[Data in this exercise Boundary: Start]
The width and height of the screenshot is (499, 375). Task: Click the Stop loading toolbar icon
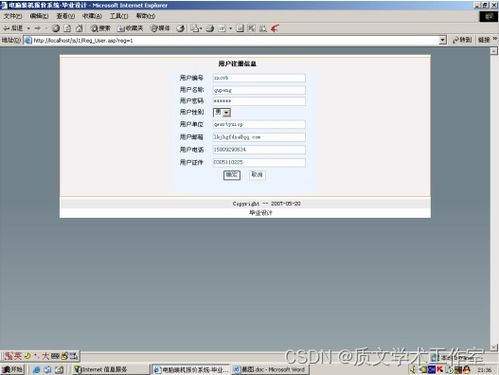(x=56, y=28)

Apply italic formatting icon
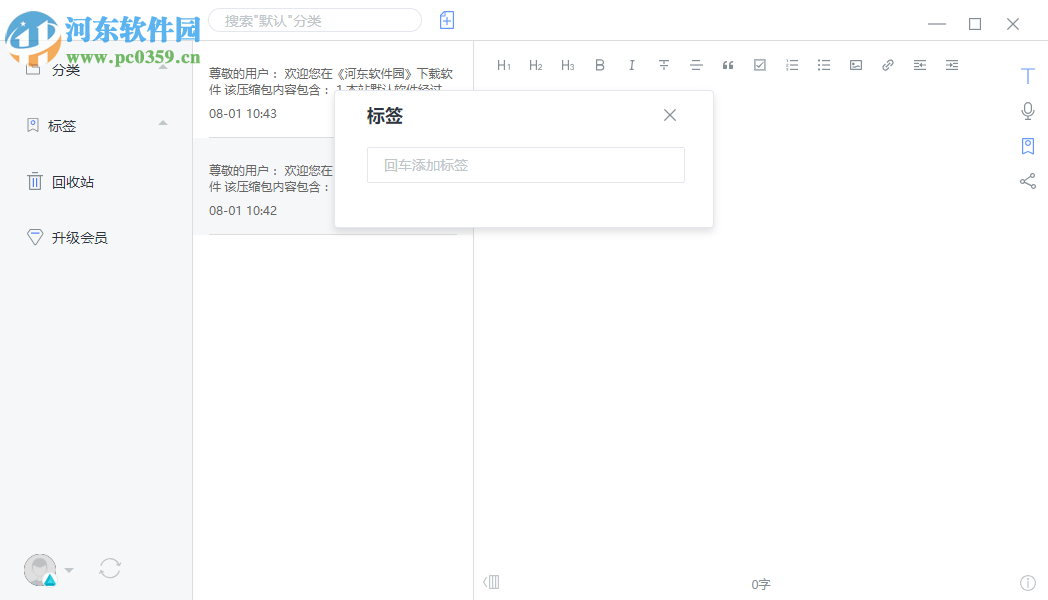click(631, 64)
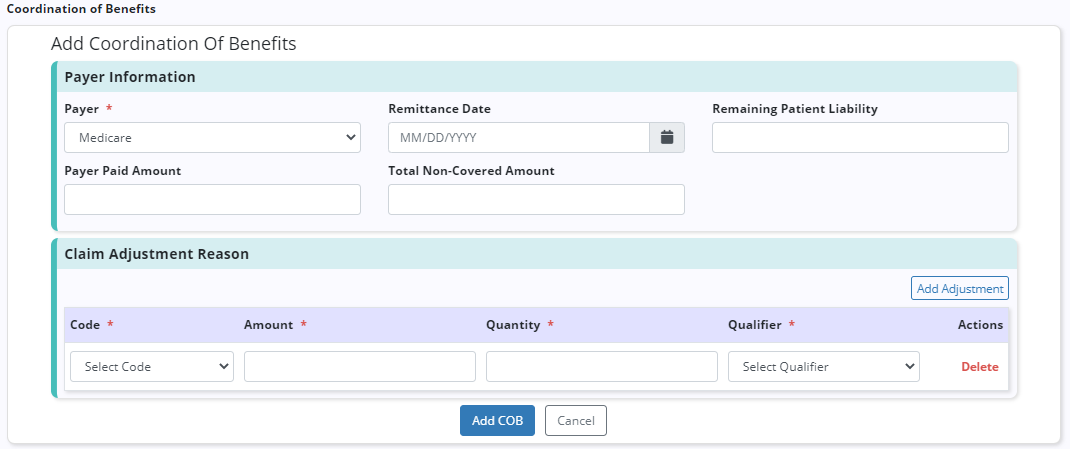Screen dimensions: 1070x449
Task: Open the Select Qualifier dropdown
Action: [823, 367]
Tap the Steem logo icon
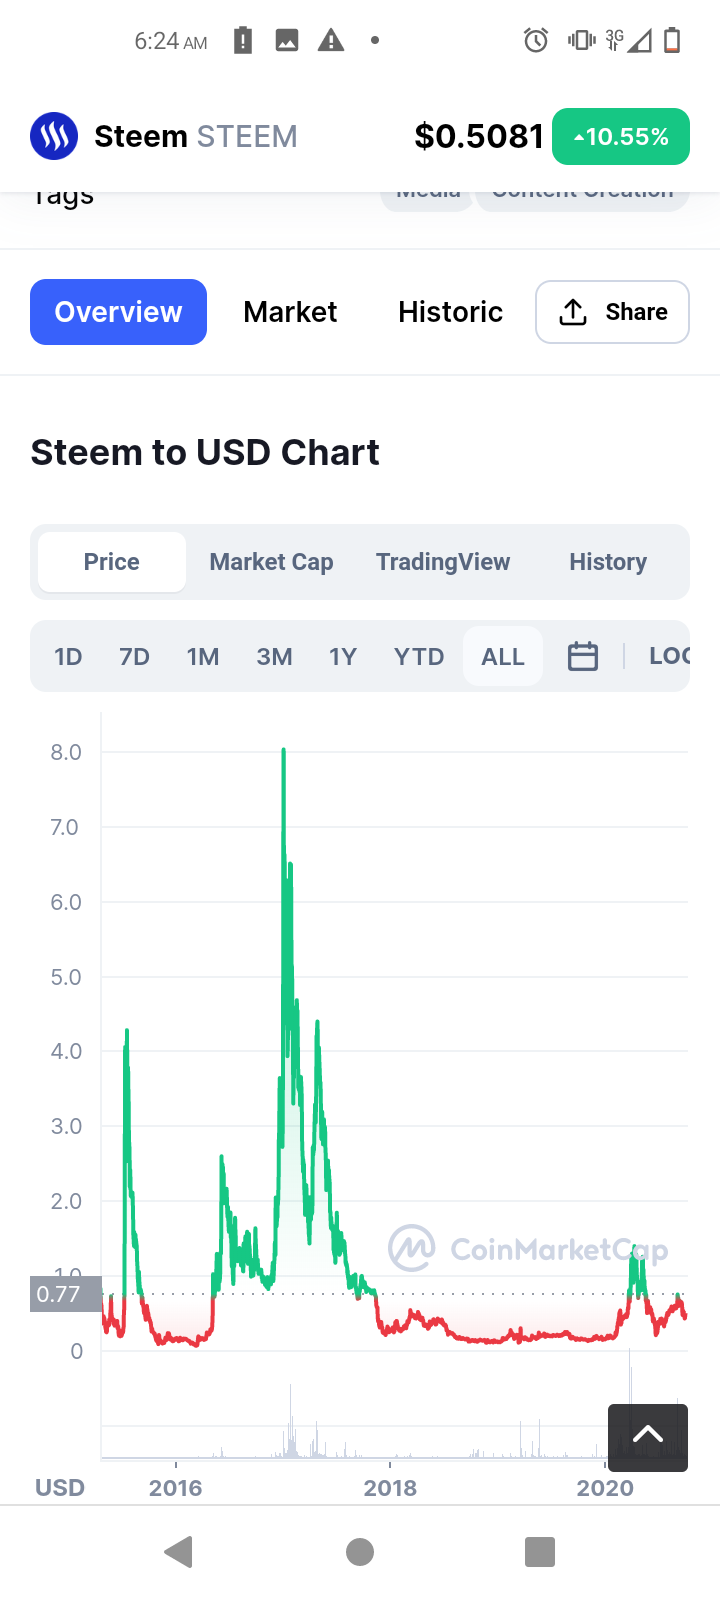 (54, 136)
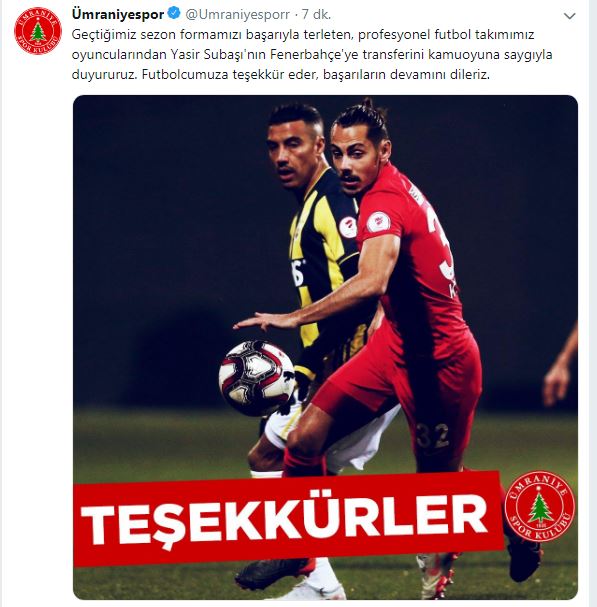597x607 pixels.
Task: Click the word "duyururuz" in the tweet
Action: (103, 74)
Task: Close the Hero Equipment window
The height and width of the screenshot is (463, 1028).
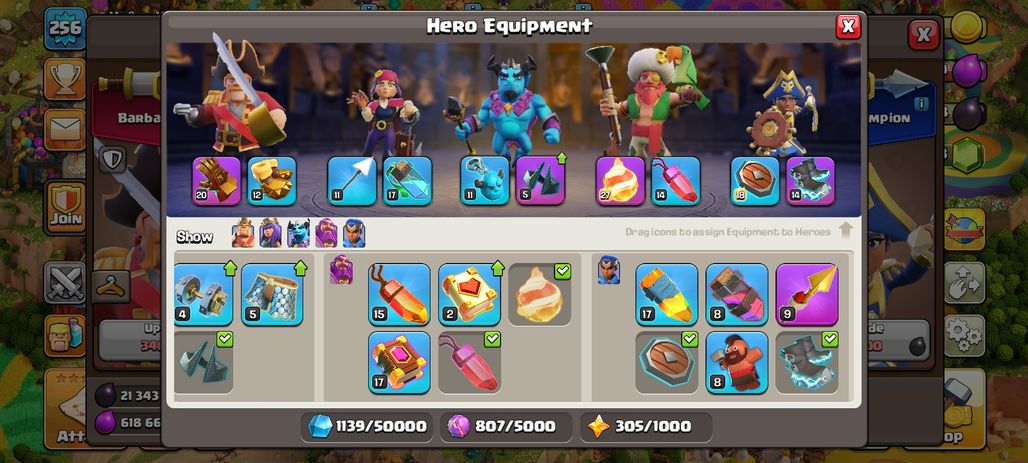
[Data in this exercise Boundary: End]
_What the exercise asks:_ Please repeat each line above exactly as it appears, but omit the pictures.

_Written response:_
The width and height of the screenshot is (499, 375). Task: Click the Stop loading toolbar icon
(x=56, y=28)

Apply italic formatting icon
click(631, 64)
Screen dimensions: 1070x449
Task: Open the Select Qualifier dropdown
Action: [823, 367]
Tap the Steem logo icon
 (54, 136)
597x607 pixels.
Task: Click the word "duyururuz" in the tweet
Action: (103, 74)
Task: Close the Hero Equipment window
The height and width of the screenshot is (463, 1028).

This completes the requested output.